- **BRIEF**:
Copy the result of filtering the entries below for lines that include the string "logo".
---------- DATASET ENTRIES ----------
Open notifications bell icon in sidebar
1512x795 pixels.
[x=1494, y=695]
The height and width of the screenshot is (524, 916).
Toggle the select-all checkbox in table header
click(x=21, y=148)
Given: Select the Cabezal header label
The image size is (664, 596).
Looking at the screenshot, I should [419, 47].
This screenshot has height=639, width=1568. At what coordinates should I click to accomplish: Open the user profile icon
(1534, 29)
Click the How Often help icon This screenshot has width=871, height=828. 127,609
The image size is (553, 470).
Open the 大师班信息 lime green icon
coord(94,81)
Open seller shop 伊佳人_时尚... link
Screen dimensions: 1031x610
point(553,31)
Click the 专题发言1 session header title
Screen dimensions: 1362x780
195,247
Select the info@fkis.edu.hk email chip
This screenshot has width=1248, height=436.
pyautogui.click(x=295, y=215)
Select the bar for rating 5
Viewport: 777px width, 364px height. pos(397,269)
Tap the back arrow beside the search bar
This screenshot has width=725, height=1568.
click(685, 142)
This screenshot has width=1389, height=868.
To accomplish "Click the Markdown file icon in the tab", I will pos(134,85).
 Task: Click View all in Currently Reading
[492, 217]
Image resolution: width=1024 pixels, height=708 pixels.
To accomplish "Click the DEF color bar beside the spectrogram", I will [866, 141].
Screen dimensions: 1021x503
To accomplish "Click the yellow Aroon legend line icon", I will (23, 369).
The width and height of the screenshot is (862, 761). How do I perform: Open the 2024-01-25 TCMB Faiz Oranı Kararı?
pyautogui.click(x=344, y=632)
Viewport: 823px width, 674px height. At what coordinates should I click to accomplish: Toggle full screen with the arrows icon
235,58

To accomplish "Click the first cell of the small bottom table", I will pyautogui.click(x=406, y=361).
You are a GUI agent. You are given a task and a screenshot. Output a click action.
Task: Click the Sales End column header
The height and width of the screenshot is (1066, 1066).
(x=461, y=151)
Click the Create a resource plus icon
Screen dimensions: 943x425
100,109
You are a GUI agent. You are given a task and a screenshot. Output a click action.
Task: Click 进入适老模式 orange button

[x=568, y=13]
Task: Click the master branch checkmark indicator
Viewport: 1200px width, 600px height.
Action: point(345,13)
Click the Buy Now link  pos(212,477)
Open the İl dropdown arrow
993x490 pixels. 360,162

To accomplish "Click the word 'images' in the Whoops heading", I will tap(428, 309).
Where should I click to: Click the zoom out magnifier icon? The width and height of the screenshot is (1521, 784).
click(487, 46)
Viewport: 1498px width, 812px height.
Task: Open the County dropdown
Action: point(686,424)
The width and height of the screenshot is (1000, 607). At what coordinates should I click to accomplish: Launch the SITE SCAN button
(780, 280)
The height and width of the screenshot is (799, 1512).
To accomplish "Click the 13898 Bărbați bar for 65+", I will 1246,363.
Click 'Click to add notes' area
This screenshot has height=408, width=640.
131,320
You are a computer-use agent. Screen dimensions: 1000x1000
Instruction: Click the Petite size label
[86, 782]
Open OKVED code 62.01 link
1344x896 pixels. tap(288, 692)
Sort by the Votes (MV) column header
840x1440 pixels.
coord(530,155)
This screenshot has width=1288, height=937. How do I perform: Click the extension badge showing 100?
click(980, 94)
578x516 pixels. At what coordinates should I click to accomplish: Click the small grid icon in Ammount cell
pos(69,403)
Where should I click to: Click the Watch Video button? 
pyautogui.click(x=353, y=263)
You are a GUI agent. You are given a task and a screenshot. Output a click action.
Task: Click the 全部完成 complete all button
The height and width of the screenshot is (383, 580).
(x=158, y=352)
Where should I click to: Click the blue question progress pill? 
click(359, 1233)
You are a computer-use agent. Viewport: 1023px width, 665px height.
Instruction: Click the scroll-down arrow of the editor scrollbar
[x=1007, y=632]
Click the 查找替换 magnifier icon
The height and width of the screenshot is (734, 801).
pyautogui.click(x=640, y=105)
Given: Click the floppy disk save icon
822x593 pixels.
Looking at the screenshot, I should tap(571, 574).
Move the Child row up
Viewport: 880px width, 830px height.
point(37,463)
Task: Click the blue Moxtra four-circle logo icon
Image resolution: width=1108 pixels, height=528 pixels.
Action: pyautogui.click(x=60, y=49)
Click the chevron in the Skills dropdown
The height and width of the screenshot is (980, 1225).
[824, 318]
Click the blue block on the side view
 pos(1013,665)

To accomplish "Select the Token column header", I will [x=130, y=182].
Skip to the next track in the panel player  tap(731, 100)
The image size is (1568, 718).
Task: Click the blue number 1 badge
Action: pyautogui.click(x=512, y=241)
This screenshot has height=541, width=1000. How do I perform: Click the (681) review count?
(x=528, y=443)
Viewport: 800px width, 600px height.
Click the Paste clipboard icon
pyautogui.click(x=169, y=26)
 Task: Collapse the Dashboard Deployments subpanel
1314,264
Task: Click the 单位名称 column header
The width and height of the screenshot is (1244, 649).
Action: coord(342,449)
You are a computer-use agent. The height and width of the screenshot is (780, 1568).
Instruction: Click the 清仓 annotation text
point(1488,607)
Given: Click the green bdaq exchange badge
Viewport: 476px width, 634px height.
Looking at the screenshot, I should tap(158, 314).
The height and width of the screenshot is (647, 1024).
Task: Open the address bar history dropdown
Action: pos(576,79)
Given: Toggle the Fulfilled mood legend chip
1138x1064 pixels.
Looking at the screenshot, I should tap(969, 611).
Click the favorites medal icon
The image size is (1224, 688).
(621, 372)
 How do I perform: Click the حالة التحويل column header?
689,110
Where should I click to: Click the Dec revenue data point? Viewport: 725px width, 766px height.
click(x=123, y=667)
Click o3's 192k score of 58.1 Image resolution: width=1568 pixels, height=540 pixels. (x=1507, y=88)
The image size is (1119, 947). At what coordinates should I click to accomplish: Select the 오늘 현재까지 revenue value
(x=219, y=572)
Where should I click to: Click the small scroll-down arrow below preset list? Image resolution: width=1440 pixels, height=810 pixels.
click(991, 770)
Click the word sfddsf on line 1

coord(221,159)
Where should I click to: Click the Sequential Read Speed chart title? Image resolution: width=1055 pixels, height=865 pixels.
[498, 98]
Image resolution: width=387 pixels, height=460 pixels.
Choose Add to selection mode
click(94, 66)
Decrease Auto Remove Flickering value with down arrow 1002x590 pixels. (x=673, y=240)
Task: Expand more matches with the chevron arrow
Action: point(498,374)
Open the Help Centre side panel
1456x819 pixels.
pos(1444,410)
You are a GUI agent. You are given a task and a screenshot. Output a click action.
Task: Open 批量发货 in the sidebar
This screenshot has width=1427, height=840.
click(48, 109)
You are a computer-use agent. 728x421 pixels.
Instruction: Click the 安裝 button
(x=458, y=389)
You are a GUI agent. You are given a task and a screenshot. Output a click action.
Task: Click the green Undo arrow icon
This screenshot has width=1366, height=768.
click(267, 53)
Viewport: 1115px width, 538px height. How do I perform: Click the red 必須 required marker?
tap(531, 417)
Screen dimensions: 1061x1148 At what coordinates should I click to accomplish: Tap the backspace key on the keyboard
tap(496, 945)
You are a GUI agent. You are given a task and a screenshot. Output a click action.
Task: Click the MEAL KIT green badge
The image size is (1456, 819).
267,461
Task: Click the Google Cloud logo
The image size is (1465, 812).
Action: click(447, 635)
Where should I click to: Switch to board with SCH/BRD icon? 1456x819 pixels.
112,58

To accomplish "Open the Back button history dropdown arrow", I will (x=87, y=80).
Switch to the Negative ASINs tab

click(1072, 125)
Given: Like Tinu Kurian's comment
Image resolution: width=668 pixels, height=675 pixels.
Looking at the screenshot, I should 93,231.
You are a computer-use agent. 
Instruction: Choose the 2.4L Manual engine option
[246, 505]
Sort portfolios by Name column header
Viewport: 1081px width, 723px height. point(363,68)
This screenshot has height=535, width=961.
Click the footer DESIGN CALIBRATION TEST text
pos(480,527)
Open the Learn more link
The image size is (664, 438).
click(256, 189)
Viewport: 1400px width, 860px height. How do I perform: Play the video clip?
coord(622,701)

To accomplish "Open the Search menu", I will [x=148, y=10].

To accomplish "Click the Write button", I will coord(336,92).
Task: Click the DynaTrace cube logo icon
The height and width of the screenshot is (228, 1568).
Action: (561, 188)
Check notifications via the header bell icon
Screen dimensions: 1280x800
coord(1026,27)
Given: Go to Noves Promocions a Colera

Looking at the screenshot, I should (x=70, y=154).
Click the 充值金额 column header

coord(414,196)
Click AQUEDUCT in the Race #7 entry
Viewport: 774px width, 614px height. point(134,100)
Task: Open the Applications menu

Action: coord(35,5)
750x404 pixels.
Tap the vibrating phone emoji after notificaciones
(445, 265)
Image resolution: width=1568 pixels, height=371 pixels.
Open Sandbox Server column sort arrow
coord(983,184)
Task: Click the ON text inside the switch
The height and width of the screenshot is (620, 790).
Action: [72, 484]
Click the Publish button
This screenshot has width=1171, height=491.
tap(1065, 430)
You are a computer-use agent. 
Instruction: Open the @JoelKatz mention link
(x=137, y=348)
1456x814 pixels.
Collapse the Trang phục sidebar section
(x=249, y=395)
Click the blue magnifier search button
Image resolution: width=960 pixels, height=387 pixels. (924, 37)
----------
- **WRITTEN RESPONSE**:
Task: Click the blue Moxtra four-circle logo icon
Task: Click the Google Cloud logo
Task: Click the DynaTrace cube logo icon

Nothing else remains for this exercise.